-- Material supplied follows --
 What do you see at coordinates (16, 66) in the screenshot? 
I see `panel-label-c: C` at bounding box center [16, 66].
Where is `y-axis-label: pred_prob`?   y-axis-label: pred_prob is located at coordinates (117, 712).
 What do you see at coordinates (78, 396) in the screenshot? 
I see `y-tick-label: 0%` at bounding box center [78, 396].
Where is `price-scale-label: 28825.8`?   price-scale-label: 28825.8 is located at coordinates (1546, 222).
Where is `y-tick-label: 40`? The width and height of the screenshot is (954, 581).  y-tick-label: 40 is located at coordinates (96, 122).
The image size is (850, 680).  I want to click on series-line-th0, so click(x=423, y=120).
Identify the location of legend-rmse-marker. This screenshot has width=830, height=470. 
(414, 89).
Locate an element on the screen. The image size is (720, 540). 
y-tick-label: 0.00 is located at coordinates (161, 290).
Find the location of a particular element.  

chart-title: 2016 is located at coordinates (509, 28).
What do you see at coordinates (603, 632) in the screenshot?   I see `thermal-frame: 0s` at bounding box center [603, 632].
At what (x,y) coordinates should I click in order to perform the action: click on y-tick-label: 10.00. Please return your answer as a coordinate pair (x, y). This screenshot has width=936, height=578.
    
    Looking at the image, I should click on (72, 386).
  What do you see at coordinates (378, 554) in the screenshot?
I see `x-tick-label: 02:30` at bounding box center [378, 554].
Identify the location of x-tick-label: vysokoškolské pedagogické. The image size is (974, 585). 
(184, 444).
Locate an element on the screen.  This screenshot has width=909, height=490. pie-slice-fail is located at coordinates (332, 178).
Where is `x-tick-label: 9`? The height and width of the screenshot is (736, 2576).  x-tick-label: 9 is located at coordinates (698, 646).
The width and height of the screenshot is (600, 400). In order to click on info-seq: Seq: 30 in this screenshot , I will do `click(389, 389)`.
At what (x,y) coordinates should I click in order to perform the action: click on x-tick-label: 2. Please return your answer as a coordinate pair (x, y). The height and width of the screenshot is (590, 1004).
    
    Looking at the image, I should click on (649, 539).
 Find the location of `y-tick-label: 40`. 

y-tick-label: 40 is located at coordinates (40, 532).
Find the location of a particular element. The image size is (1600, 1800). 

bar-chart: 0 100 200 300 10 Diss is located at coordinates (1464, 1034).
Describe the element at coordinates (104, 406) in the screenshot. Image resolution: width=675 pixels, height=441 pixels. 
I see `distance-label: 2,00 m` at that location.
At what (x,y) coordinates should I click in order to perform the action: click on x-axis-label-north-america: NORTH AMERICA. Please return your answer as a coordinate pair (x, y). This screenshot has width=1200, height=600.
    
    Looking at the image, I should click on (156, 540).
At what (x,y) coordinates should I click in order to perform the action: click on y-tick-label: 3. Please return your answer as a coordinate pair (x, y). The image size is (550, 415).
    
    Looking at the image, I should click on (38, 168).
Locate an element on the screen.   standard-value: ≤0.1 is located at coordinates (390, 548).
-- Material supplied concluded --
__About this exercise__.
Reproduce every one of the lines above without changing anything.

__Your solution__.
 What do you see at coordinates (16, 66) in the screenshot? 
I see `panel-label-c: C` at bounding box center [16, 66].
Where is `y-axis-label: pred_prob`?   y-axis-label: pred_prob is located at coordinates (117, 712).
 What do you see at coordinates (78, 396) in the screenshot? 
I see `y-tick-label: 0%` at bounding box center [78, 396].
Where is `price-scale-label: 28825.8`?   price-scale-label: 28825.8 is located at coordinates (1546, 222).
Where is `y-tick-label: 40`? The width and height of the screenshot is (954, 581).  y-tick-label: 40 is located at coordinates (96, 122).
The image size is (850, 680).  I want to click on series-line-th0, so click(x=423, y=120).
Identify the location of legend-rmse-marker. This screenshot has width=830, height=470. 
(414, 89).
Locate an element on the screen. The image size is (720, 540). 
y-tick-label: 0.00 is located at coordinates (161, 290).
Find the location of a particular element.  

chart-title: 2016 is located at coordinates (509, 28).
What do you see at coordinates (603, 632) in the screenshot?   I see `thermal-frame: 0s` at bounding box center [603, 632].
At what (x,y) coordinates should I click in order to perform the action: click on y-tick-label: 10.00. Please return your answer as a coordinate pair (x, y). This screenshot has width=936, height=578.
    
    Looking at the image, I should click on (72, 386).
  What do you see at coordinates (378, 554) in the screenshot?
I see `x-tick-label: 02:30` at bounding box center [378, 554].
Identify the location of x-tick-label: vysokoškolské pedagogické. The image size is (974, 585). 
(184, 444).
Locate an element on the screen.  This screenshot has width=909, height=490. pie-slice-fail is located at coordinates (332, 178).
Where is `x-tick-label: 9`? The height and width of the screenshot is (736, 2576).  x-tick-label: 9 is located at coordinates (698, 646).
The width and height of the screenshot is (600, 400). In order to click on info-seq: Seq: 30 in this screenshot , I will do `click(389, 389)`.
At what (x,y) coordinates should I click in order to perform the action: click on x-tick-label: 2. Please return your answer as a coordinate pair (x, y). The height and width of the screenshot is (590, 1004).
    
    Looking at the image, I should click on (649, 539).
 Find the location of `y-tick-label: 40`. 

y-tick-label: 40 is located at coordinates (40, 532).
Find the location of a particular element. The image size is (1600, 1800). 

bar-chart: 0 100 200 300 10 Diss is located at coordinates (1464, 1034).
Describe the element at coordinates (104, 406) in the screenshot. Image resolution: width=675 pixels, height=441 pixels. 
I see `distance-label: 2,00 m` at that location.
At what (x,y) coordinates should I click in order to perform the action: click on x-axis-label-north-america: NORTH AMERICA. Please return your answer as a coordinate pair (x, y). This screenshot has width=1200, height=600.
    
    Looking at the image, I should click on (156, 540).
At what (x,y) coordinates should I click in order to perform the action: click on y-tick-label: 3. Please return your answer as a coordinate pair (x, y). The image size is (550, 415).
    
    Looking at the image, I should click on (38, 168).
Locate an element on the screen.   standard-value: ≤0.1 is located at coordinates (390, 548).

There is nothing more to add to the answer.